Stored data
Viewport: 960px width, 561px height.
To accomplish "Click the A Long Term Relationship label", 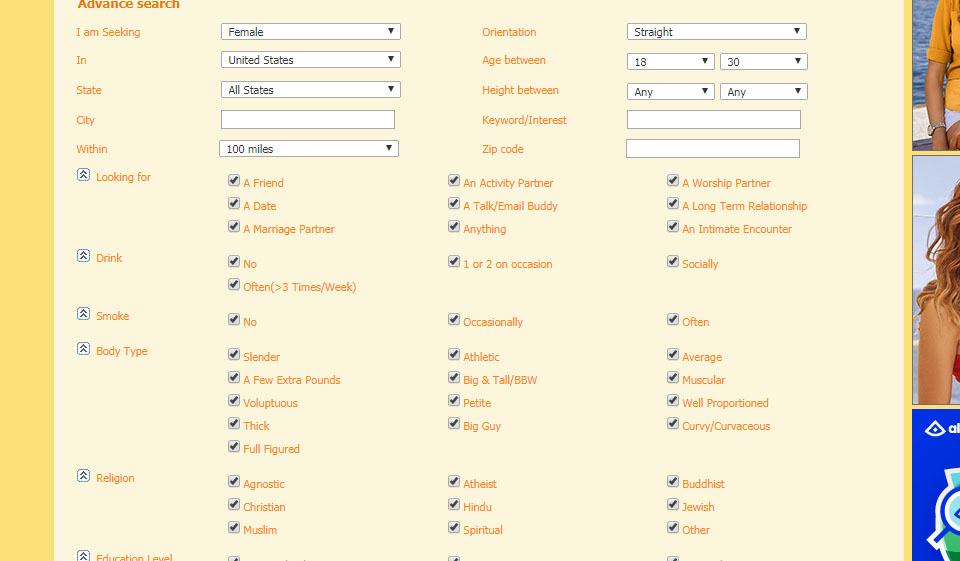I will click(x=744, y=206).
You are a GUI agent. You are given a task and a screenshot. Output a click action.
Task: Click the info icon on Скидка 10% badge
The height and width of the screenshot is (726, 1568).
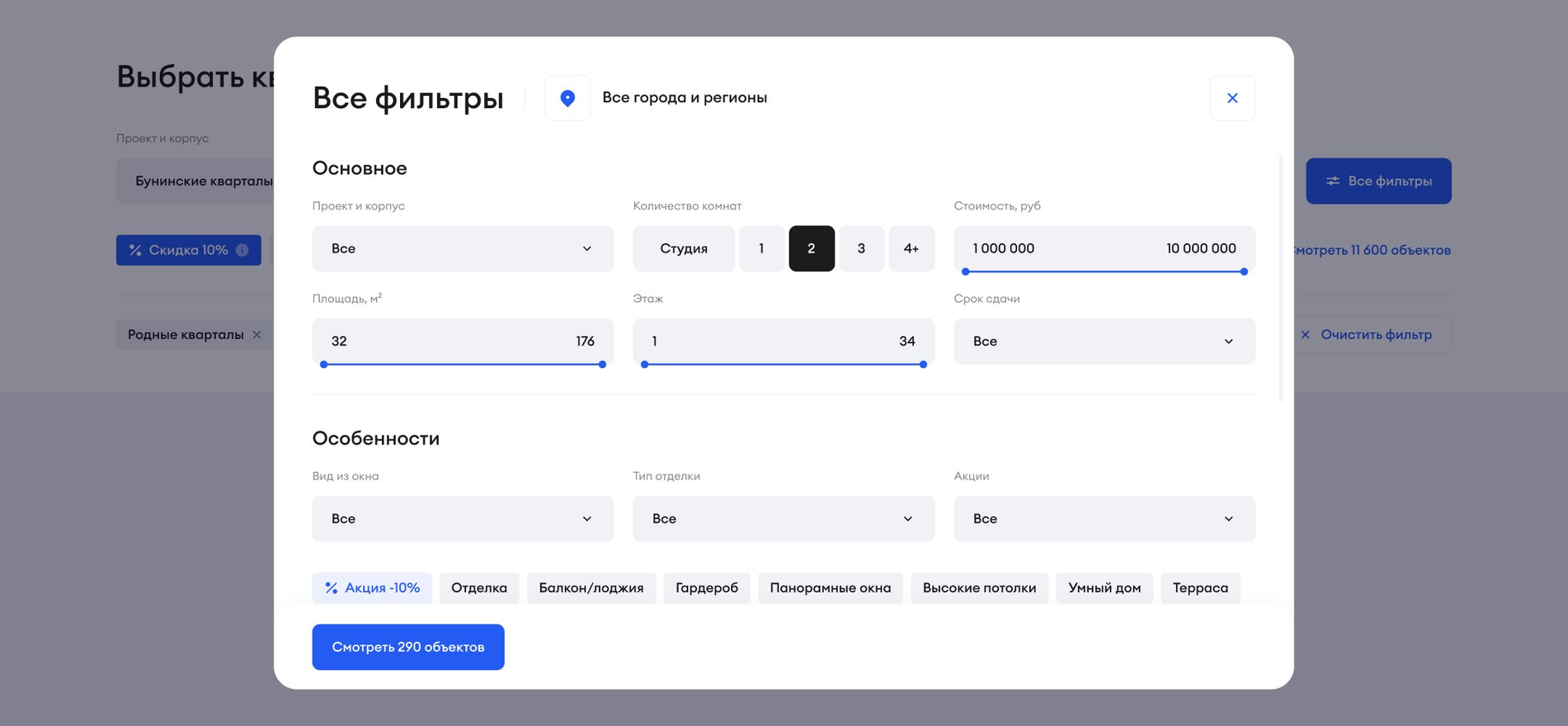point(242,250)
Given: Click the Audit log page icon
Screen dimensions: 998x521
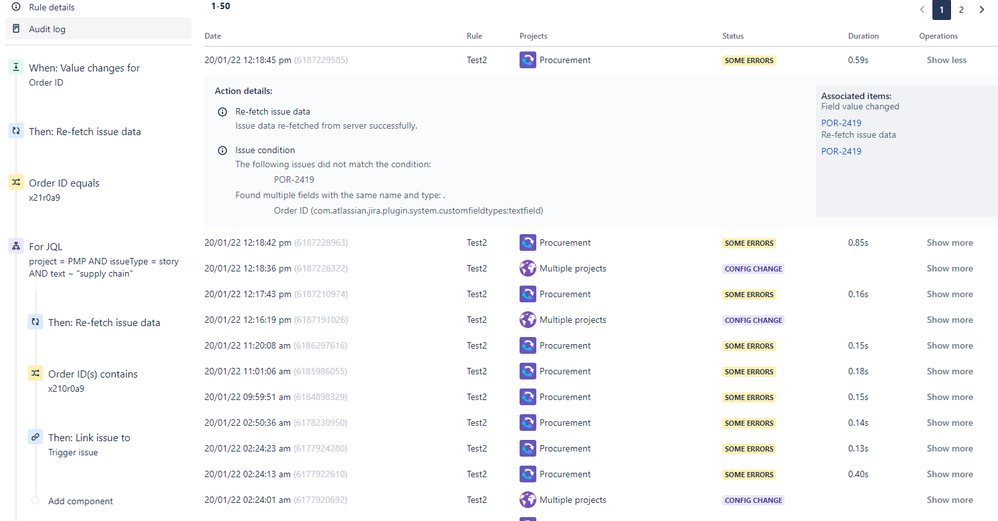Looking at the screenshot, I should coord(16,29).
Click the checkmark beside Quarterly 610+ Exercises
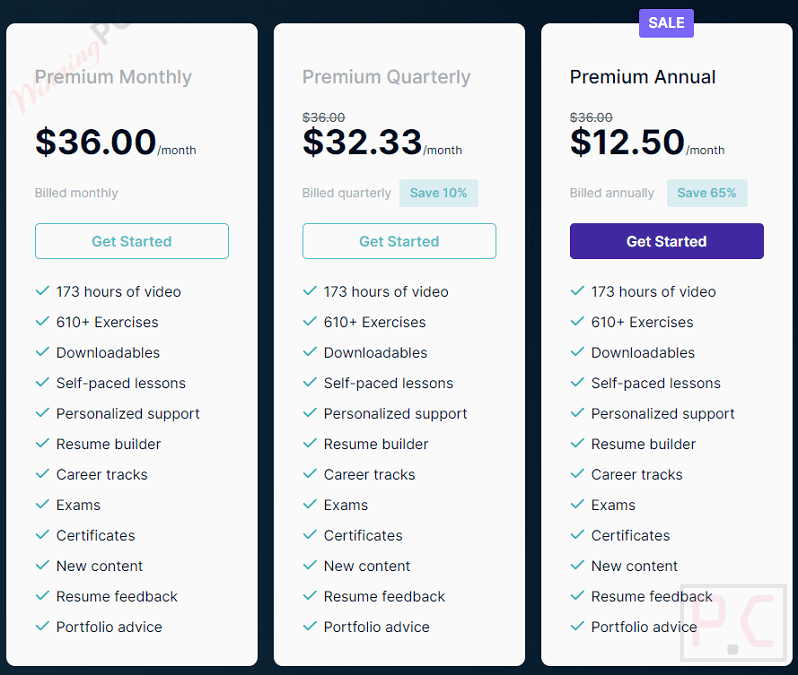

§ What is being asked: Check each line of the data above for the word "icon" and state how many lines contain it, with no other text.

§ Solution to this exercise: 2